The goals of this review are straightforward: to provide an inventory of New Zealand taxa, a concise treatment of their taxonomy, keys to genera and species, and a summary of the available information on species distribution and biology.
There has been little work done on the faunistics of the New Zealand Cixiidae since the beginning of the 20th century. The most comprehensive taxonomic treatment to date is that of Myers (1924) who provided a key to eight genera, descriptions of new taxa (4 genera, 9 species), and comments on most of the 17 species known at the time. A limited amount of study material, mostly types, was available to Myers. As a result, the high degree of morphological variation between and within species may not have appeared as obvious as it is today from the extensive material contained in New Zealand collections. For this reason, it seemed timely to provide a new taxonomic revision for this group, one that includes descriptions and keys that take into account this new information.
Metcalf (1936) was the first to catalogue the New Zealand taxa following Myers' paper. It took about 40 years before another taxonomic paper was published on Cixiidae, i.e., the description of the cave-dwelling species Confuga persephone by Fennah (1975). Subsequently, Wise (1977) published a synonymical list of the New Zealand taxa. Deitz and Helmore (1979) provided an easy-to-follow key to identify Cixiidae from other planthopper families occurring in New Zealand and a key to Cixiidae genera. Larivière (1997a) updated the list of described taxa. Finally, Larivière (1997b) and Larivière & Hoch (1998) resumed work on the taxonomy of these planthoppers by reviewing Koroana Myers and Semo White.
The main contributors to the higher classification of the family include Muir, Metcalf, and Emeljanov. Muir (1922) erected the tribe Oecleini when he described the Malayan genus Euryphlepsia. His subsequent papers (1923, 1925) dividing the family into 2 tribes (Cixiini, including Oecleini, and Bothriocerini) became the basis for most work since. In his catalogue, Metcalf (1936) adopted the classification proposed by Muir (1925), but in 1938 he elevated the tribes Cixiini and Bothriocerini to the rank of subfamilies and created new tribes within each subfamily. His tribal divisions, however, have not been universally adopted by subsequent workers. Emeljanov (1971) separated the tribe Pentastirini, with two subtribes, from Cixiini. More recently, Emeljanov (1989) reviewed the problem of the higher classification of Cixiidae.
There is as yet no rigorous treatment of the classification for the family. Criteria defining supraspecific taxa are still insufficiently elaborated, and phylogenetic (or even cladistic) analyses are practically nonexistent for this family.

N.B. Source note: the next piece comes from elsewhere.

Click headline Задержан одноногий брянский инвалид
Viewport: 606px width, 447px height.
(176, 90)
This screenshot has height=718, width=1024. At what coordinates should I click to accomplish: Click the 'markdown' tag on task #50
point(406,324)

The family classification adopted here follows Emeljanov (1989) who recognised three subfamilies (Bothriocerinae, Borystheninae, and Cixiinae). Three tribes of Cixiinae have so far been recorded from New Zealand: the Oecleini, represented by Tiriteana [and possibly Confuga (see Fennah 1975: 379)], the Pentastirini, represented by Oliarus, and the Cixiini, represented by all other genera.
Emeljanov (1997) presented a tentative cladogram of Cixiidae tribes, in an attempt to evaluate the usefulness of certain characters to reconstruct phylogeny. He suggested that Semo could be placed in a separate tribe, the Semonini, together with the mainly Oriental genera Kuvera and Betacixius, on the basis of having a swollen postclypeus. Emeljanov made it clear, however, that his attempt to distinguish the tribes of Cixiidae was made on precarious bases; he did not intend to propose a formal classification. Therefore, the present revision follows Larivière & Hoch (1998) in adopting the traditional placement of Semo within Cixiini.

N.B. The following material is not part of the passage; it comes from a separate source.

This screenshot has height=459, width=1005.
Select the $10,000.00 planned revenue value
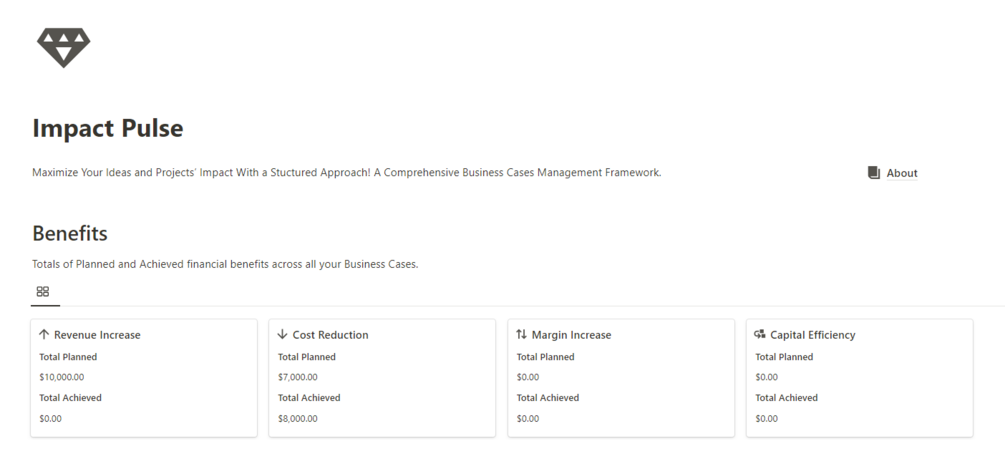pyautogui.click(x=62, y=377)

Cixiidae have retained a series of plesiomorphic characters distinguishing them from other fulgoroid families, for example, the presence of a third ocellus on the frons in many genera. For this reason they are considered to be one of the most primitive families of planthoppers.
They are characterised mainly by the forewings, which are usually membranous, and usually have tubercles bearing setae (setiferous tubercles) along the veins. Their size generally ranges from 3 to 11 mm and most species hold their wings horizontally, although some hold them vertically. Males have complex genital structures that are partially exposed. The aedeagus is composed of a shaft (periandrium) and a flagellum with a number of processes and appendages. These structures are usually highly diagnostic at the species level. Females have a sword-like or short porrect ovipositor. Figures 1-11 provide a basic understanding of the morphological structures used to identify cixiid genera and species.

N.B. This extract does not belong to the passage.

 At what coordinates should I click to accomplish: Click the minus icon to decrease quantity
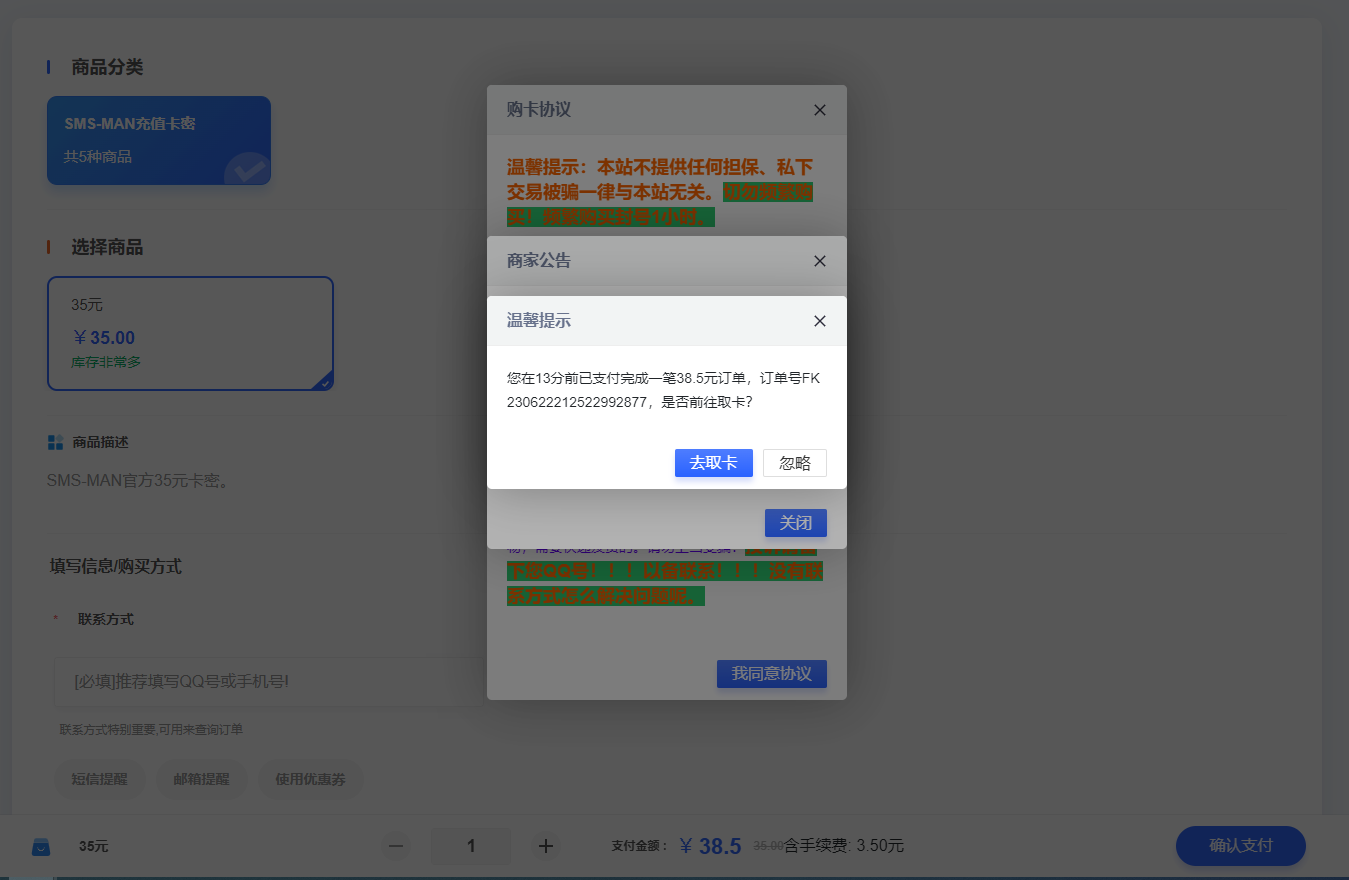[395, 845]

The New Zealand fauna is highly insular, with 8 genera (73%) and 25 species (100%) presently recorded as endemic. The indigenous genus Aka White has two representatives in Tasmania. The genera Oliarus and Cixius are cosmopolitan.
The overall distribution of New Zealand Cixiidae is summarised in Table 1 and in Maps 13 and 14. Species distributions are clearly defined and largely allopatric. Four genera (Cixius, 3 species; Huttia Myers, 2 species; Parasemo gen. nov., 1 species; Tiriteana Myers, 1 species) are confined to the North Island. The cave-dwelling genus Confuga (1 species) is only known from the north-west of the South Island. Chathamaka gen. nov. (1 species) is endemic to the Chatham Islands.
The great majority of Cixiidae species occur on the North Island, although they are not all restricted to it. Seven species (Aka duniana (Myers), Koroana rufifrons (Walker), Malpha muiri Myers, Semo clypeatus White, S. transinsularis Larivière & Hoch, Oliarus atkinsoni Myers, and O. oppositus (Walker)) also occur on the South Island, mostly in northernmost areas. Oliarus oppositus is widely distributed on both islands.
Seven species (Aka westlandica sp. nov., A. dunedinensis sp. nov., Koroana arthuria Myers, K. lanceloti Larivière, Malpha cockcrofti Myers, Semo harrisi (Myers), and S. southlandiae Larivière & Hoch) occur strictly on the South Island; they represent 50% of species of Aka, Malpha Myers, and Semo, and 67% of Koroana.
Very little is known about the habits of the majority of New Zealand species, except Oliarus atkinsoni which has been thoroughly studied because it is a known vector of plant disease. Most species appear to have a similar life cycle, with one egg stage, five nymphal stages, and a single generation each year. Oliarus atkinsoni, however, has a two-year life cycle. This is also the only species with described nymphs.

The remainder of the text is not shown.